Je m'associe à ta peine  :Crying or Very sad:  Mais prends le bon côté, tu ne feras l'erreur qu'une fois  :Laughing: 

----------

## nuts

le hic c est qu avec ce genre de betise et l inatention du posteur dans le besoin, le forum perd de sa credibilite, c est dommage, ca peut etre marrant, mais tres peu en fait

----------

## nuts

 *scout wrote:*   

> Il parait que c'est possible de récupérer la partition en la défragmentant avec cette technique: http://www.jpcheney.org/rubriques/00000061.htm
> 
> Euh sinon pour rester sérieux, le mke2fs il a surement juste enlevé les entêtes de la partition fat, peut être que tu peux encore récupérer des fichiers ...

 

j ai deja perdu mes data j ai pas envie de me racheter un dur  :Very Happy: 

bon bah comme j ai le pc qui est en train de travailler, je tenterai un filerecovery qui a l air puissant. je ne sais pas si ca re-instaure la partition ou si ca me permet de faire du copier coller. va falloir faire peter les espaces disque, en me debrouillant et en chourrant le hdd de ma soeur j ai encore une chance, donc pas question de toucher au hdb actuellemennt

----------

## astero-H

*soupirs*...  :Confused: 

euh... tu fais exprès là ???

Et comment ça se fait que tu connaissais pas mke2fs ?

Si t'as installé ta gentoo tout seul ça devrait au moins te rappeller quelque chose !!

----------

## Tony Clifton

Tu dois pouvoir récupérer tes données sans trop de problèmes. J'ai déjà réussi a récupérer des données sur du reiserfs (après un rm -rf), alors sur du FAT c'est "easy right". Bon c'est pas tout à fait le même problème mais je pense que tu dois pouvoir récupérer ta partition avec app-admin/testdisk.

bonne chance.

----------

## Beber

En connaissant EXACTEMENT la taille des partoches précédemment au block près tu peux récupérer sans problèmes

ne touche pas a ton disque, si tu a écrit des données, c'est mort, lache l'affaire

si tu a retailler tes partitions avec partition magic, tu peu recupérer les logs a l'aide de la commande (sous linux) strings

genre : strings /dev/hdb

ca va en gros faire un cat de ton disque dur, cad afficher a l'écran le contenu de ton disque dur

donc si t'as un peu de place sur un autre disque dur, tu fait :

strings /dev/hdb > le_fichier_dans_le_quel_on_va_faire_des_trucs

pendant que ca broure, en ouvrant le fichier, tu vera plein de merde, plein de caractère, etc ..

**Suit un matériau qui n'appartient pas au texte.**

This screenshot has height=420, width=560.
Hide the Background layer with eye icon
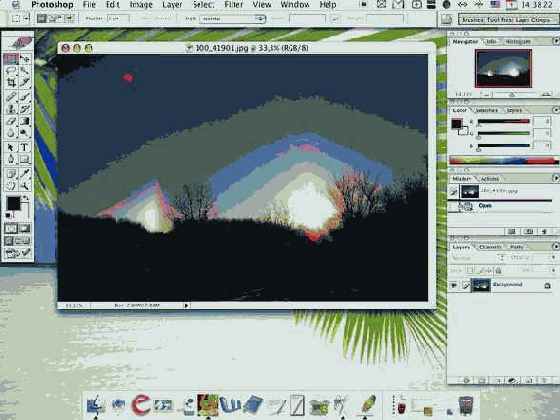click(454, 285)
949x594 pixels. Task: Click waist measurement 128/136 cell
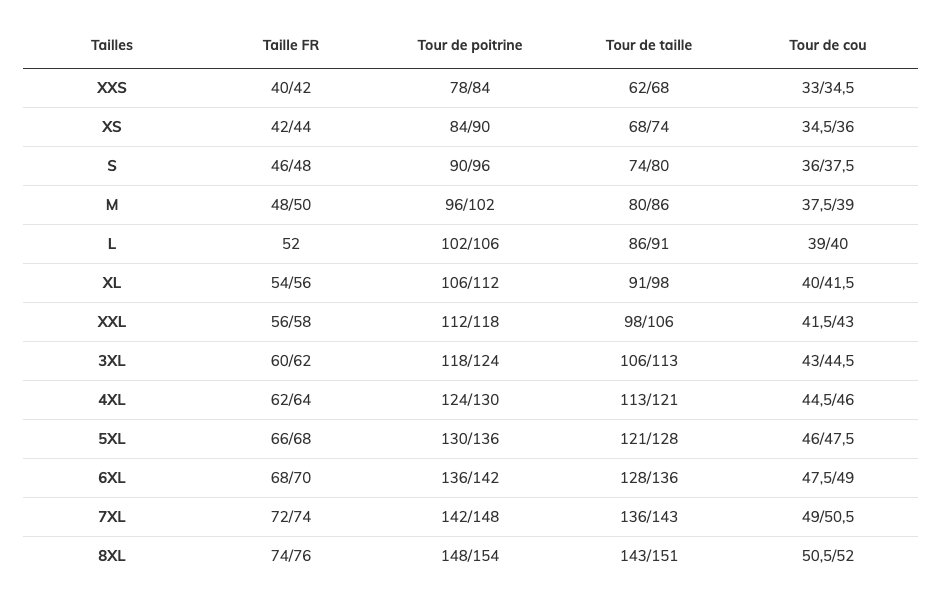(x=649, y=478)
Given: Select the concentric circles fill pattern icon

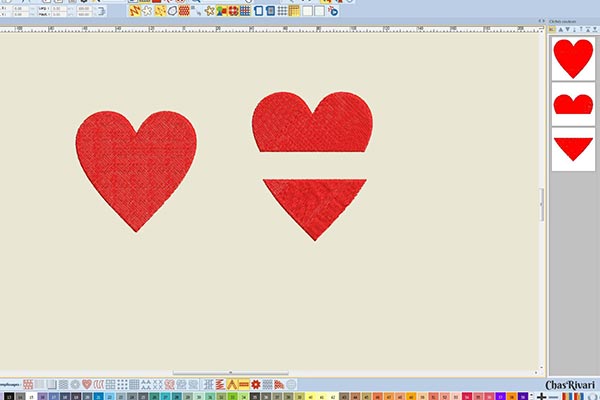Looking at the screenshot, I should tap(74, 384).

si tu tombe sur un log de partition magic, note TOUT !!

un fois que tu a noté la taches des partitions au block pres

tu fait un simple cfdisk /dev/hdb, tu recréé tes partitions a la bonne taille toujours au BLOCK PRES.

ensuite, tu NE refait PAS tes partoches, tu NE créé PAS de filesystem (pas de mkfs.machintruc)

tu reboot, tu croise les doigt, tu aura surement perdu la première partition de ton disque (la ou mke2fs a éecrit des data), mais pour le reste ca devrait aller

une merde pareil m'est arrivé en faisant le con avec OpenBSD.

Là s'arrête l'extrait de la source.